緊張しているだけか? はたまた余裕が生まれて早く終わらせようとしている?
僕には、聖城先輩の心理は分かりかねた。
だが、容赦なく問題は出題される。
「お見事。扇子は昔、メモ帳として使われていました。正解は○」
先輩は次の問題で難なく正解を出し、マットに身体を預けた。
番組研は未だ、先輩というクイズの巨獣との対決を余儀なくされる。
またも、のんの出番となる。
「問題。『鳩が豆鉄砲を食ったような』ということわざは、鉄砲が伝来する以前からあった」
○ゼッケンのレスラーへ向けて、のんが走って行く。
「さあ○へ行った。しかし、赤いレスラーは真っ先に泥の中へ!」
運ばれていった先は泥プールだ。のんの軽い身体が、泥のプールへと投げ飛ばされた。勢いが強すぎたのか、レスラーまで泥の中へ落ちてしまう。
「のわーっ!」
レスラーの下敷きになり、のんが泥の中でもがく。だが、起き上がれない。
「そんなわけねーだろ! 当然、正解は×です!」
レスラーに手を引かれ、ようやくのんが泥から這い上がる。
全身泥まみれで、のんは退場していく。やなせ姉と並んで、バシャバシャと海水を浴びた。まるで犬の水浴びだ。レスラーと一緒に、陸へと上がっていく。

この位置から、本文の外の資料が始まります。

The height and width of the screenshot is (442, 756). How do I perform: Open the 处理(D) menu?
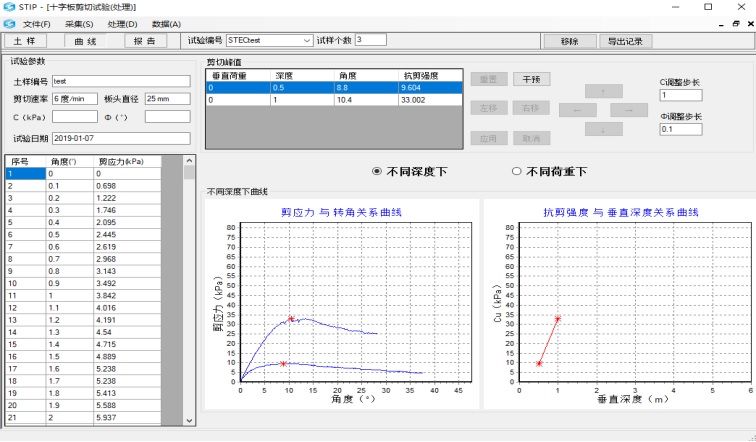point(123,23)
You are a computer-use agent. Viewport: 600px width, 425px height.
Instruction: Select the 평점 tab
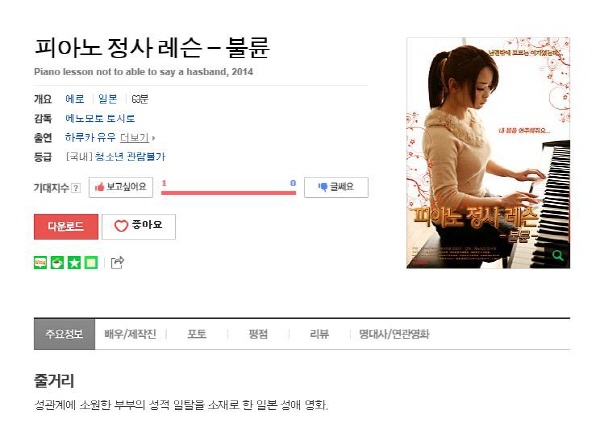pos(258,334)
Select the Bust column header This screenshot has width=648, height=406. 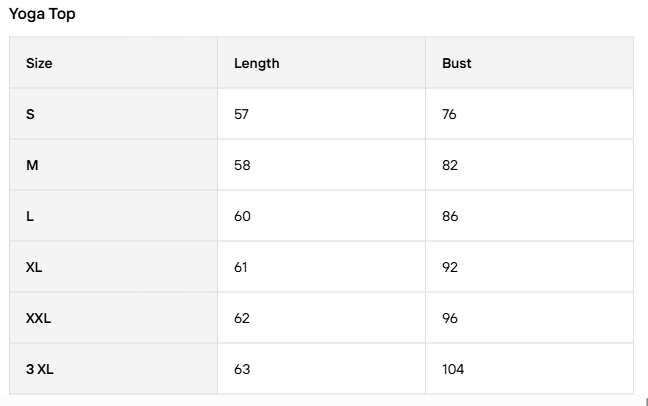click(x=456, y=63)
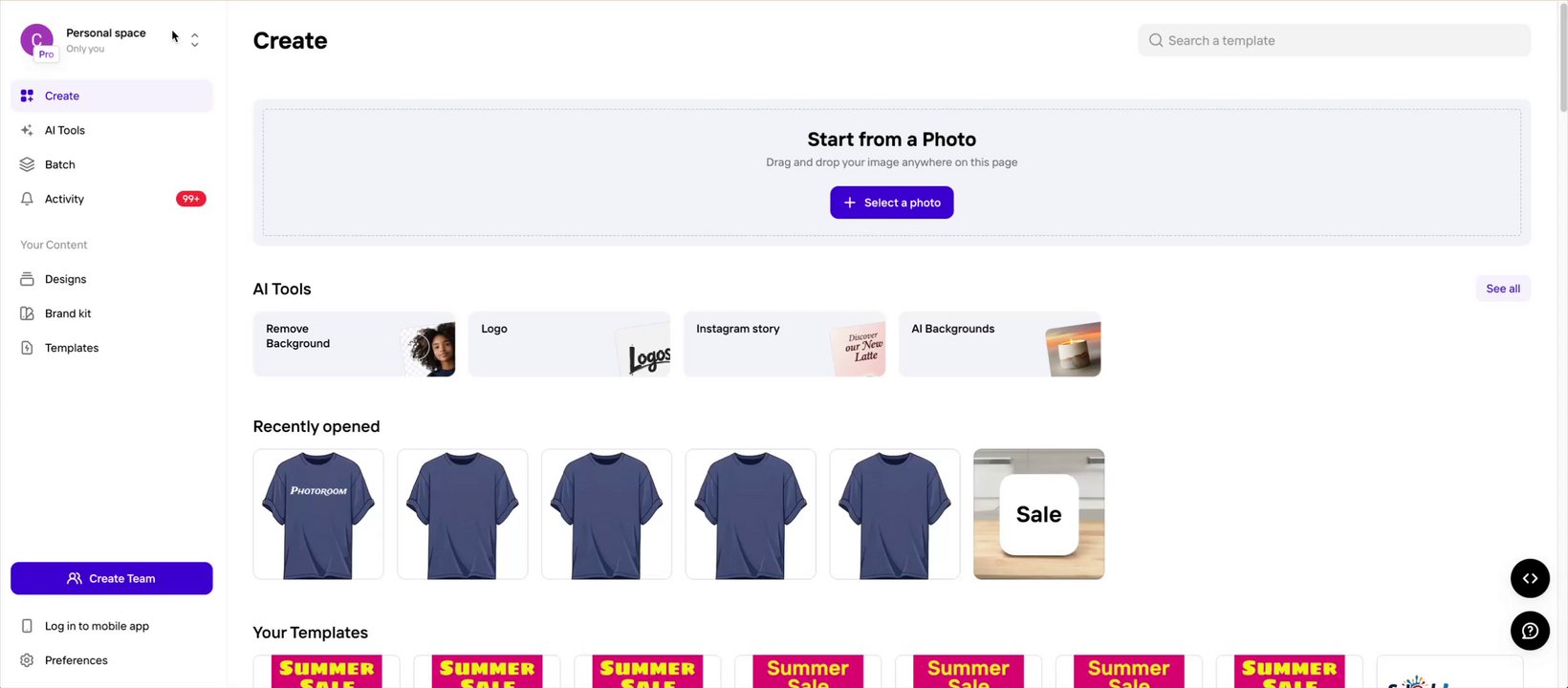Click the Batch layers icon
This screenshot has width=1568, height=688.
pyautogui.click(x=27, y=164)
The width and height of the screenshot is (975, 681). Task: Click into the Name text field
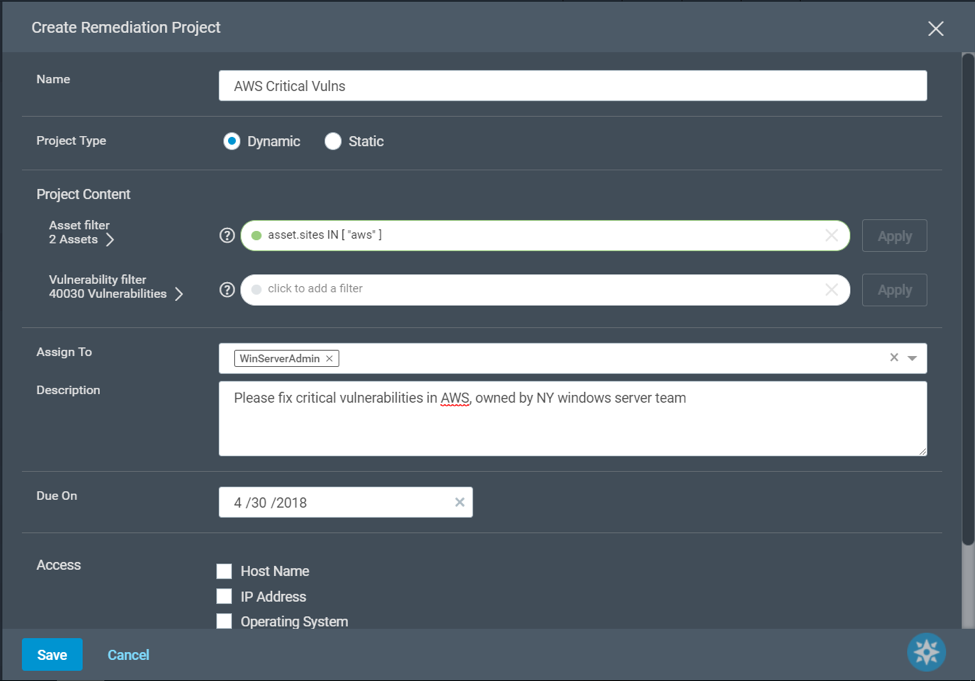(x=572, y=86)
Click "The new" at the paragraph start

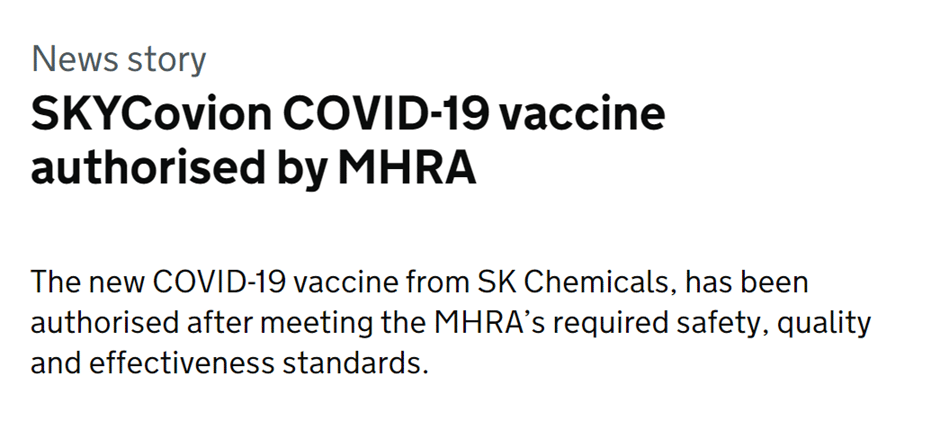[88, 282]
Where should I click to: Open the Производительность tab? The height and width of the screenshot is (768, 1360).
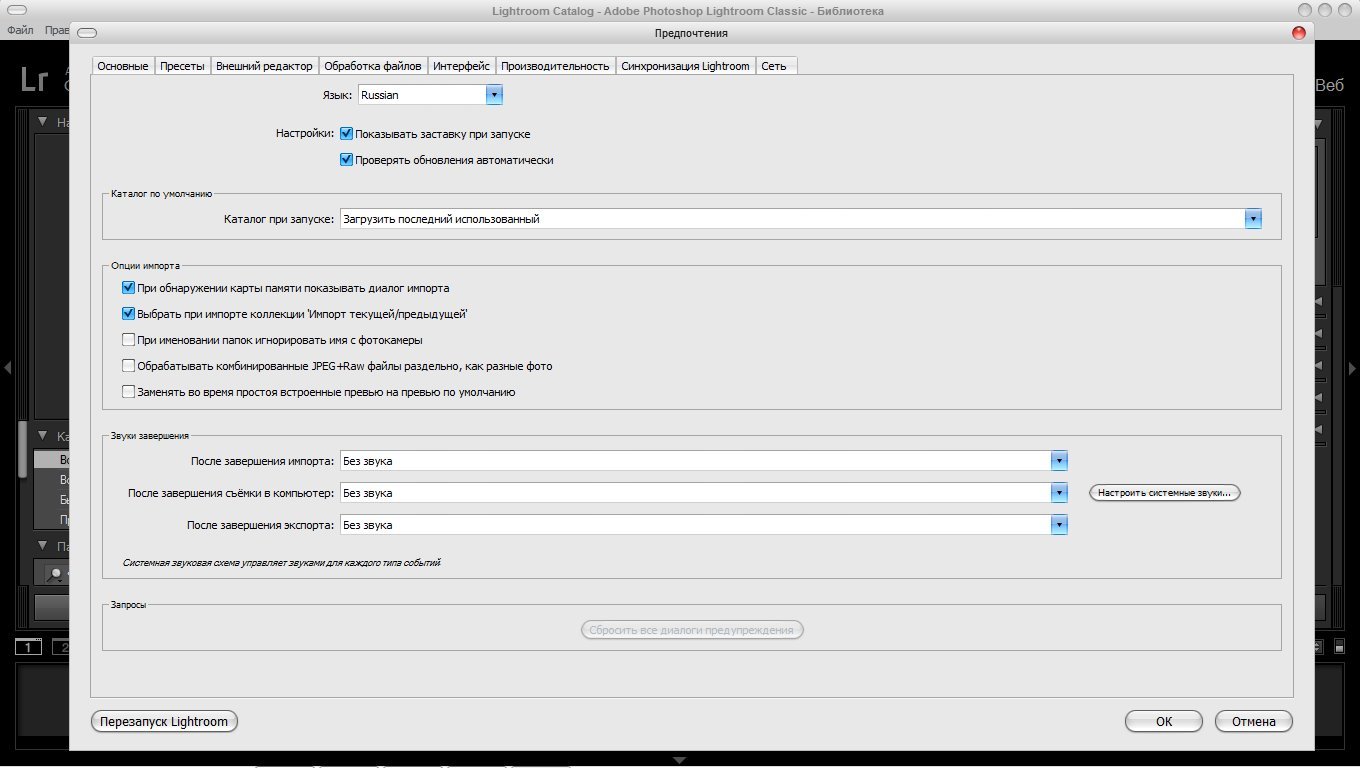coord(555,66)
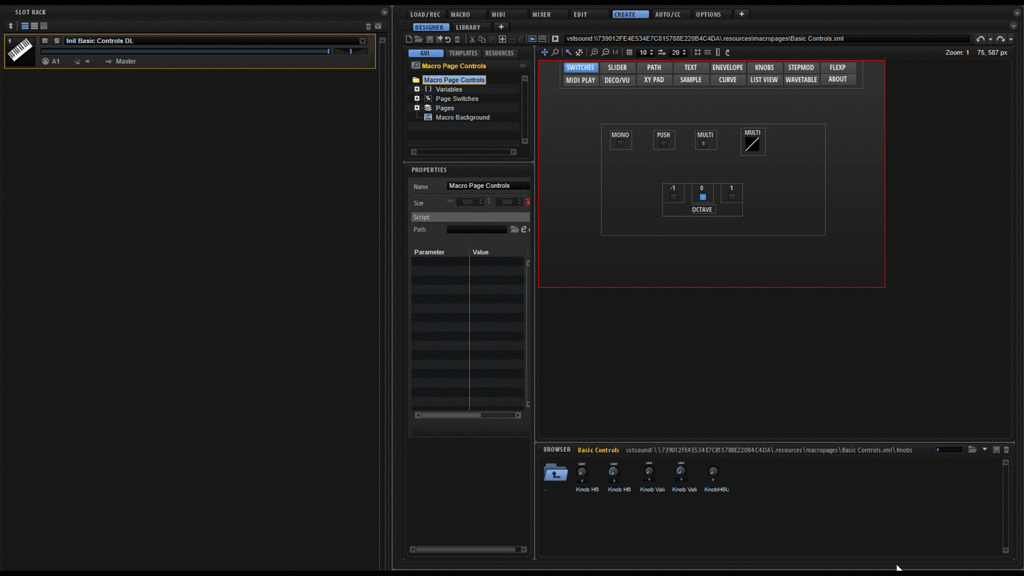Screen dimensions: 1024x576
Task: Open the Browser path dropdown arrow
Action: coord(985,449)
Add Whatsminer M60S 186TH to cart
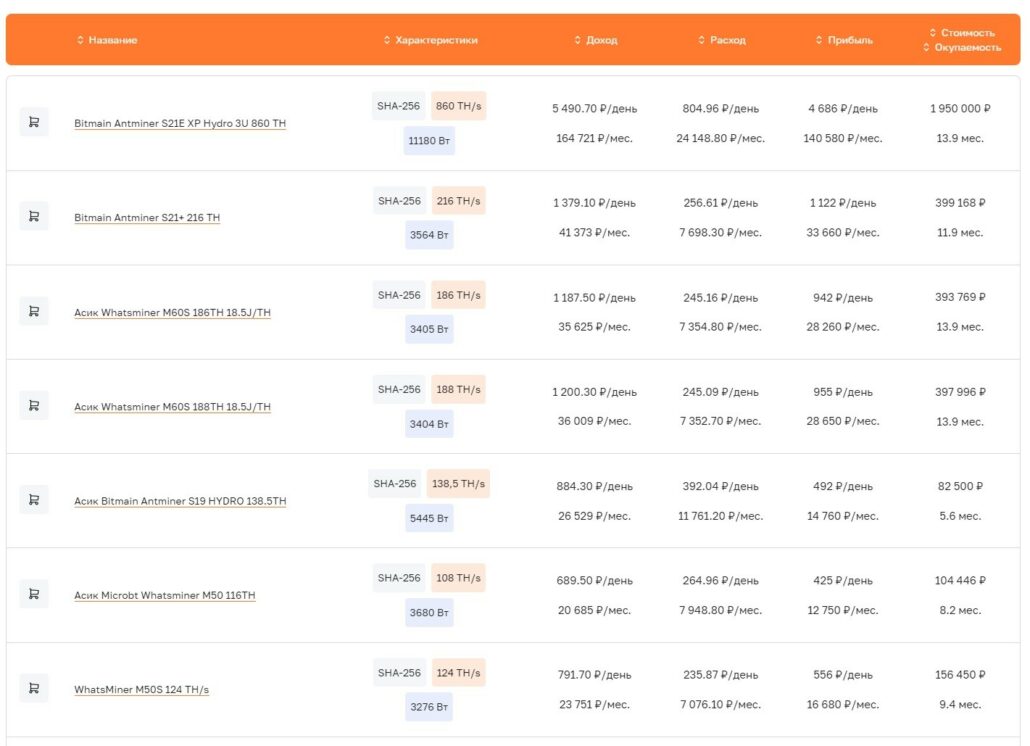The width and height of the screenshot is (1030, 746). pyautogui.click(x=34, y=311)
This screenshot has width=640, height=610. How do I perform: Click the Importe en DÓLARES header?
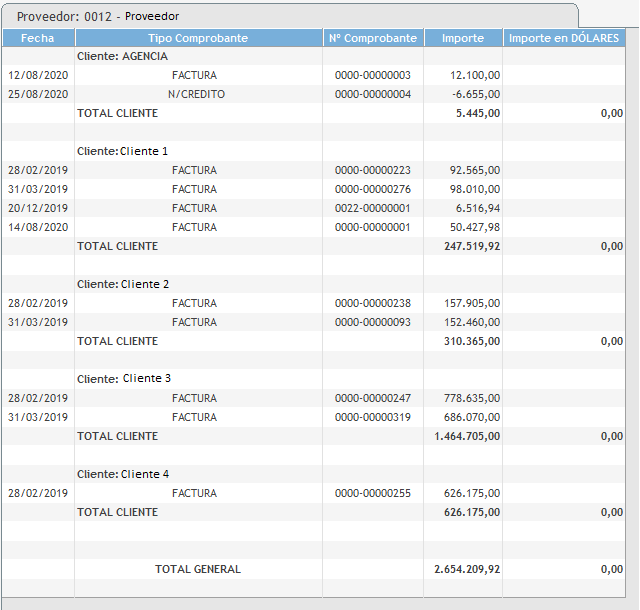pos(564,38)
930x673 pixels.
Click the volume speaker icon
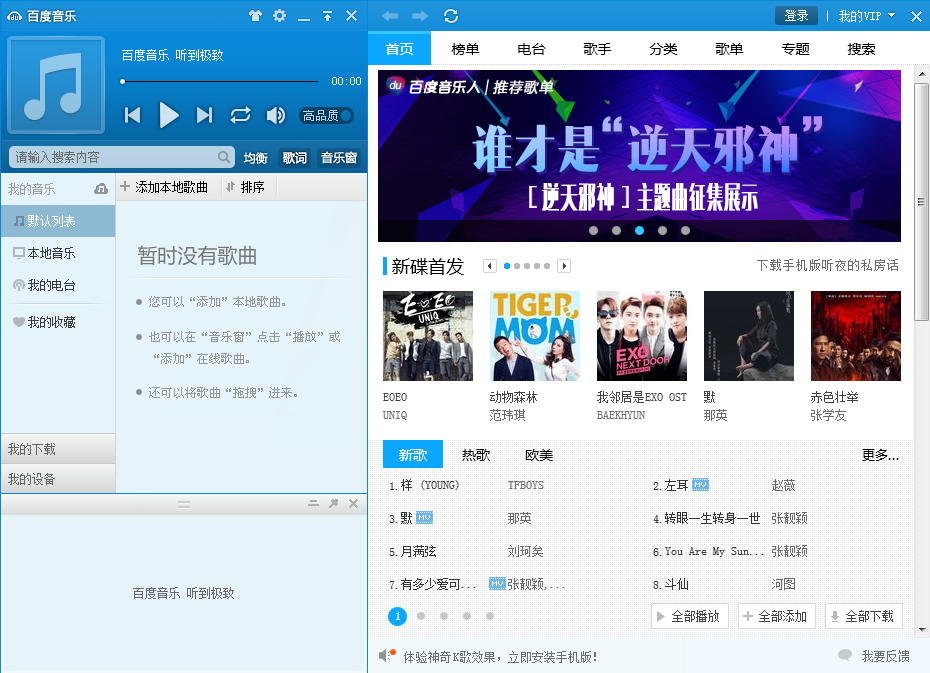point(276,115)
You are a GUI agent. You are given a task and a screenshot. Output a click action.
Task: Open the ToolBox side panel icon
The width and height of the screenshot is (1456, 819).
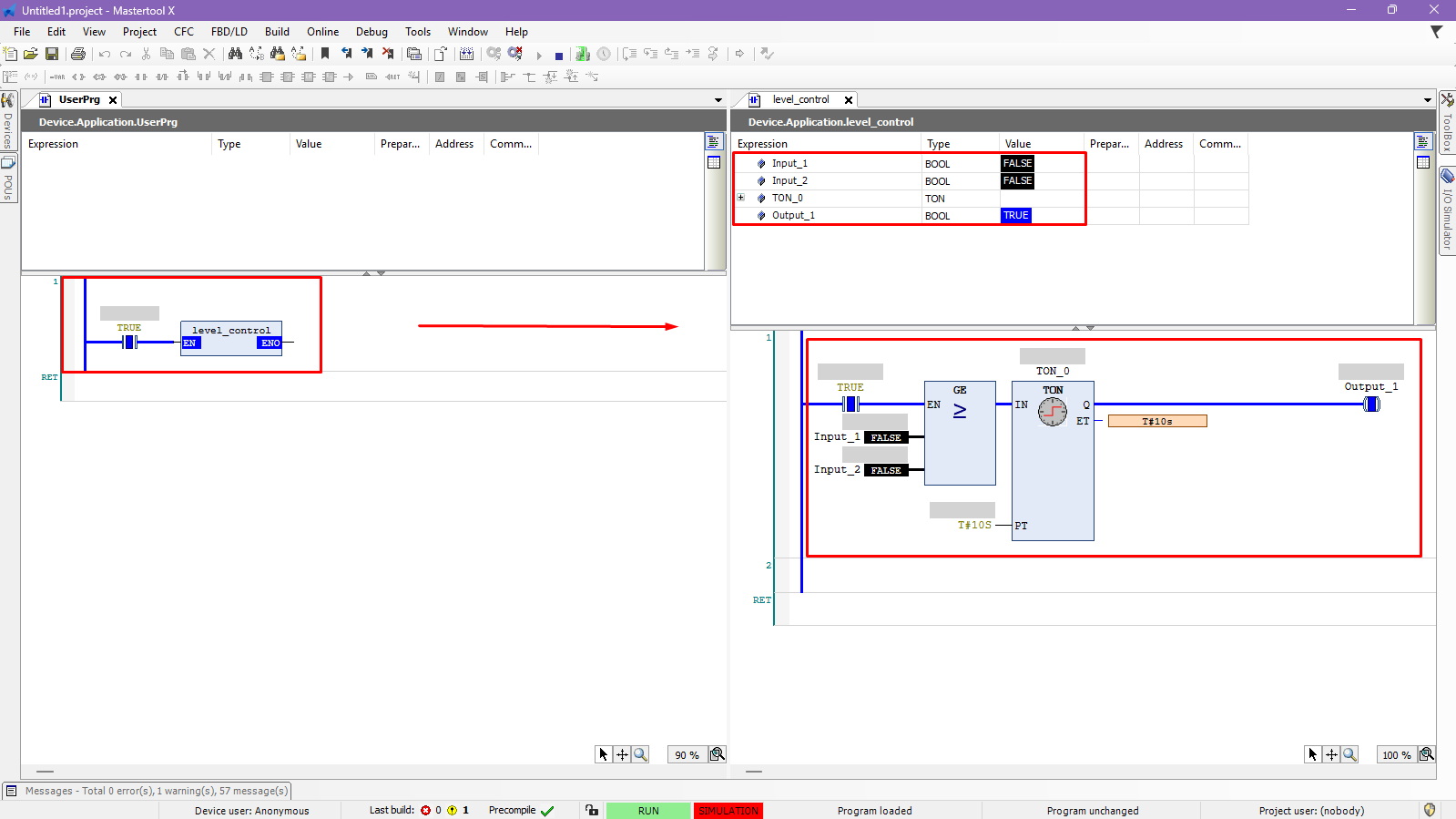1447,121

ここで、一気に二人が脱落した。とはいえ、番組研の面々に悲壮感はない。
「問題、禁酒法時代を描いた映画『アンタッチャブル』に登場する、実在の捜査官エリオット・ネスは……アルコール中毒だった。○か×か?」
先輩は、これも悩む。腰に手を当てて、意を決したかのように駆け出した。駆け足で○のレスラーの元へ。
その通り。正解は○だ。
先輩が、白いマットの上でホッとした表情を見せた。
「聖城先輩、今の心境は?」
安堵した顔が、一瞬にして緊張した面持ちへと戻る。
「いやぁ、難しいです」
思わずといった感じで、苦笑いが浮かぶ。コメントにまで頭が働かないらしい。
今のは運で正解を勝ち取ったのか。はたまた知識を絞り出して正解を得たのか。
僕には分からない。しかし、先輩の首が繋がったのは確かである。
「正解です。たしかに、任天堂の人気キャラ、マリオの本名は、『マリオ・マリオ』です」
湊が正解し、番組研の望みを繋いだ。
「問題 モナコの街並みを再現した超豪華客船、ストリート・オブ・モナコに設置されている施設はどれ? A、ゴルフ場。B、レース場。さあどっち?」
時間いっぱいまで思案した結果、聖城先輩はBを選ぶ。
放り投げられた身体は、マットの上へ。
「正解しました。ゴーカートができる会場があります」
限られた面積でレースなんてできるのかに、悩んでいた模様である。
嘉穂さんの手番となった。
「問題。甘酒は、夏の季語である。○か×か?」
これには、聖城先輩も立ち尽くす。本当に分からないらしい。一歩一歩考え込みながら、○のゼッケンを付けたレスラーの前に。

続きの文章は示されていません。